— Work instructions —
Repeat the entries exactly as they stand.

— Record set —
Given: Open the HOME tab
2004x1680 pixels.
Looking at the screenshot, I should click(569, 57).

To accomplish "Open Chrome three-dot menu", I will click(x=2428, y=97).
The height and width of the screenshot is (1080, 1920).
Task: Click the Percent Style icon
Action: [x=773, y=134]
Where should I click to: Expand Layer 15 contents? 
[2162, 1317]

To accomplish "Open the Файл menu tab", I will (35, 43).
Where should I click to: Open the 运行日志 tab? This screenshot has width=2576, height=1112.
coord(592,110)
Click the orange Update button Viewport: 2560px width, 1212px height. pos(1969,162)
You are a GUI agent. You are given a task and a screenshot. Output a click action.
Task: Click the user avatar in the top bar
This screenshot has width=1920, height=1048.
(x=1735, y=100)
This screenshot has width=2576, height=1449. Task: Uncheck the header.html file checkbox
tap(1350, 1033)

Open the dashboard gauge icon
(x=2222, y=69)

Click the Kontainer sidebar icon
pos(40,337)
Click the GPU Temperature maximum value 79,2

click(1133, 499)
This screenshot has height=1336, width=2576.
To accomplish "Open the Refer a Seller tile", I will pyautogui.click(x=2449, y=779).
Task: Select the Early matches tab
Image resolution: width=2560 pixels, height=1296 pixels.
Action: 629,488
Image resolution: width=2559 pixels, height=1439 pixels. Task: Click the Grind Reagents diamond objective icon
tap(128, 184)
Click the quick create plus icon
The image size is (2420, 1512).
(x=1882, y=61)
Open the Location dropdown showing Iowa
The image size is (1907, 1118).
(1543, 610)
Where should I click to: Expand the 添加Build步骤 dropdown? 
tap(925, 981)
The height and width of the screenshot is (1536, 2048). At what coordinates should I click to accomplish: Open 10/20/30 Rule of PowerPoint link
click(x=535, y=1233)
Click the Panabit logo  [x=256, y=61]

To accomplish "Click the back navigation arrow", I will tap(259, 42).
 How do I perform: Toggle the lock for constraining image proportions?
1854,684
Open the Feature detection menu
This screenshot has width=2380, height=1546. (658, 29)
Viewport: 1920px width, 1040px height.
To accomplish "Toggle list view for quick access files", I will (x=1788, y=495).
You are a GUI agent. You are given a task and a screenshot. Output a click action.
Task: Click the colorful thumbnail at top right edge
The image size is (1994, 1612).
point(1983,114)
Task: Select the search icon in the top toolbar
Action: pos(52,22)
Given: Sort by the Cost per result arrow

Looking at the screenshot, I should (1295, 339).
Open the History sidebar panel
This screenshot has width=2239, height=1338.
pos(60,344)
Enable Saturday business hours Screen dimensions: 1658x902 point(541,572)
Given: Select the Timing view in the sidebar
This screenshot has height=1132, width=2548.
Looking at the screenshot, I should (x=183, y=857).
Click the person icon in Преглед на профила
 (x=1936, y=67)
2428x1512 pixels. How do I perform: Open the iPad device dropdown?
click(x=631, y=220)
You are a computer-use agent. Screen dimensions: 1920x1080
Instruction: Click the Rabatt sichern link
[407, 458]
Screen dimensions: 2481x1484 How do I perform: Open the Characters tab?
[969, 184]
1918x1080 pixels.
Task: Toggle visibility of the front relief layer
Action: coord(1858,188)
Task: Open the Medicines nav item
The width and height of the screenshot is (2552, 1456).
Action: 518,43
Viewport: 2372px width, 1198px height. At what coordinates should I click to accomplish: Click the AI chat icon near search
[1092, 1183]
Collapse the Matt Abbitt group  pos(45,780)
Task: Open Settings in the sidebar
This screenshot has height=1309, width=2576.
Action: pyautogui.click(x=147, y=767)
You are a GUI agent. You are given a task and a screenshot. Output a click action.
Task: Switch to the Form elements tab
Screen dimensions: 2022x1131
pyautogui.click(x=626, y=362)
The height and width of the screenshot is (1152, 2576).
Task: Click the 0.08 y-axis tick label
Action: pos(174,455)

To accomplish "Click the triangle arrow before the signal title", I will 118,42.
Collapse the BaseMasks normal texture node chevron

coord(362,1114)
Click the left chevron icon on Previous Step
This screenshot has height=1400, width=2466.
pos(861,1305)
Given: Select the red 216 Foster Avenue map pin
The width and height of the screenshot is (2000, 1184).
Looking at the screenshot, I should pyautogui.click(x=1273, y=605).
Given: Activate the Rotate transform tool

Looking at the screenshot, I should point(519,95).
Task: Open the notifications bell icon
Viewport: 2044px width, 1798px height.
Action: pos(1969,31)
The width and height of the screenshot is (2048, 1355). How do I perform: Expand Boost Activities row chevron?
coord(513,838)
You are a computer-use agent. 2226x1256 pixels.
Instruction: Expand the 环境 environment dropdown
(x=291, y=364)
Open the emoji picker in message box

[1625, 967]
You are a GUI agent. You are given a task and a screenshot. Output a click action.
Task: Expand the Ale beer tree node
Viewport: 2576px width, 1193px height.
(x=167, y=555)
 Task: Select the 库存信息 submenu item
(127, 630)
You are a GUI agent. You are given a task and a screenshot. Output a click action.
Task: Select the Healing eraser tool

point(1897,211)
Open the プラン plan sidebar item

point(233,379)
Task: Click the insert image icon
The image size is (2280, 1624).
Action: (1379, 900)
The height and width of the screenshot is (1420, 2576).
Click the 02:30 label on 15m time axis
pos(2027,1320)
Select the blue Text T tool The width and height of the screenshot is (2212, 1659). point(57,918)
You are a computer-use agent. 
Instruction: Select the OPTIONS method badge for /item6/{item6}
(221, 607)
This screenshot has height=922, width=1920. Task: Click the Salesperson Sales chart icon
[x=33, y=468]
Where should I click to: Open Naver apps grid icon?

— Your response —
Given: Open the HOME tab
2004x1680 pixels.
Looking at the screenshot, I should click(569, 57).

To accomplish "Open Chrome three-dot menu", I will click(x=2428, y=97).
The height and width of the screenshot is (1080, 1920).
Task: Click the Percent Style icon
Action: [x=773, y=134]
Where should I click to: Expand Layer 15 contents? 
[2162, 1317]

To accomplish "Open the Файл menu tab", I will (35, 43).
Where should I click to: Open the 运行日志 tab? This screenshot has width=2576, height=1112.
coord(592,110)
Click the orange Update button Viewport: 2560px width, 1212px height. pos(1969,162)
You are a GUI agent. You are given a task and a screenshot. Output a click action.
Task: Click the user avatar in the top bar
This screenshot has width=1920, height=1048.
(x=1735, y=100)
This screenshot has width=2576, height=1449. Task: Uncheck the header.html file checkbox
tap(1350, 1033)

Open the dashboard gauge icon
(x=2222, y=69)

Click the Kontainer sidebar icon
pos(40,337)
Click the GPU Temperature maximum value 79,2

click(1133, 499)
This screenshot has height=1336, width=2576.
To accomplish "Open the Refer a Seller tile", I will pyautogui.click(x=2449, y=779).
Task: Select the Early matches tab
Image resolution: width=2560 pixels, height=1296 pixels.
Action: 629,488
Image resolution: width=2559 pixels, height=1439 pixels. Task: Click the Grind Reagents diamond objective icon
tap(128, 184)
Click the quick create plus icon
The image size is (2420, 1512).
(x=1882, y=61)
Open the Location dropdown showing Iowa
The image size is (1907, 1118).
(1543, 610)
Where should I click to: Expand the 添加Build步骤 dropdown? 
tap(925, 981)
The height and width of the screenshot is (1536, 2048). At what coordinates should I click to accomplish: Open 10/20/30 Rule of PowerPoint link
click(x=535, y=1233)
Click the Panabit logo  [x=256, y=61]

To accomplish "Click the back navigation arrow", I will tap(259, 42).
 How do I perform: Toggle the lock for constraining image proportions?
1854,684
Open the Feature detection menu
This screenshot has width=2380, height=1546. (658, 29)
Viewport: 1920px width, 1040px height.
To accomplish "Toggle list view for quick access files", I will (x=1788, y=495).
You are a GUI agent. You are given a task and a screenshot. Output a click action.
Task: Click the colorful thumbnail at top right edge
The image size is (1994, 1612).
point(1983,114)
Task: Select the search icon in the top toolbar
Action: pos(52,22)
Given: Sort by the Cost per result arrow

Looking at the screenshot, I should (1295, 339).
Open the History sidebar panel
This screenshot has width=2239, height=1338.
pos(60,344)
Enable Saturday business hours Screen dimensions: 1658x902 point(541,572)
Given: Select the Timing view in the sidebar
This screenshot has height=1132, width=2548.
Looking at the screenshot, I should (x=183, y=857).
Click the person icon in Преглед на профила
 (x=1936, y=67)
2428x1512 pixels. How do I perform: Open the iPad device dropdown?
click(x=631, y=220)
You are a computer-use agent. Screen dimensions: 1920x1080
Instruction: Click the Rabatt sichern link
[407, 458]
Screen dimensions: 2481x1484 How do I perform: Open the Characters tab?
[969, 184]
1918x1080 pixels.
Task: Toggle visibility of the front relief layer
Action: coord(1858,188)
Task: Open the Medicines nav item
The width and height of the screenshot is (2552, 1456).
Action: 518,43
Viewport: 2372px width, 1198px height. At what coordinates should I click to accomplish: Click the AI chat icon near search
[1092, 1183]
Collapse the Matt Abbitt group  pos(45,780)
Task: Open Settings in the sidebar
This screenshot has height=1309, width=2576.
Action: pyautogui.click(x=147, y=767)
You are a GUI agent. You are given a task and a screenshot. Output a click action.
Task: Switch to the Form elements tab
Screen dimensions: 2022x1131
pyautogui.click(x=626, y=362)
The height and width of the screenshot is (1152, 2576).
Task: Click the 0.08 y-axis tick label
Action: pos(174,455)

To accomplish "Click the triangle arrow before the signal title", I will 118,42.
Collapse the BaseMasks normal texture node chevron

coord(362,1114)
Click the left chevron icon on Previous Step
This screenshot has height=1400, width=2466.
pos(861,1305)
Given: Select the red 216 Foster Avenue map pin
The width and height of the screenshot is (2000, 1184).
Looking at the screenshot, I should pyautogui.click(x=1273, y=605).
Given: Activate the Rotate transform tool

Looking at the screenshot, I should point(519,95).
Task: Open the notifications bell icon
Viewport: 2044px width, 1798px height.
Action: pos(1969,31)
The width and height of the screenshot is (2048, 1355). How do I perform: Expand Boost Activities row chevron?
coord(513,838)
You are a computer-use agent. 2226x1256 pixels.
Instruction: Expand the 环境 environment dropdown
(x=291, y=364)
Open the emoji picker in message box

[1625, 967]
You are a GUI agent. You are given a task and a screenshot. Output a click action.
Task: Expand the Ale beer tree node
Viewport: 2576px width, 1193px height.
(x=167, y=555)
 Task: Select the 库存信息 submenu item
(127, 630)
You are a GUI agent. You are given a task and a screenshot. Output a click action.
Task: Select the Healing eraser tool

point(1897,211)
Open the プラン plan sidebar item

point(233,379)
Task: Click the insert image icon
The image size is (2280, 1624).
Action: (1379, 900)
The height and width of the screenshot is (1420, 2576).
Click the 02:30 label on 15m time axis
pos(2027,1320)
Select the blue Text T tool The width and height of the screenshot is (2212, 1659). point(57,918)
You are a computer-use agent. 
Instruction: Select the OPTIONS method badge for /item6/{item6}
(221, 607)
This screenshot has height=922, width=1920. Task: Click the Salesperson Sales chart icon
[x=33, y=468]
Where should I click to: Open Naver apps grid icon?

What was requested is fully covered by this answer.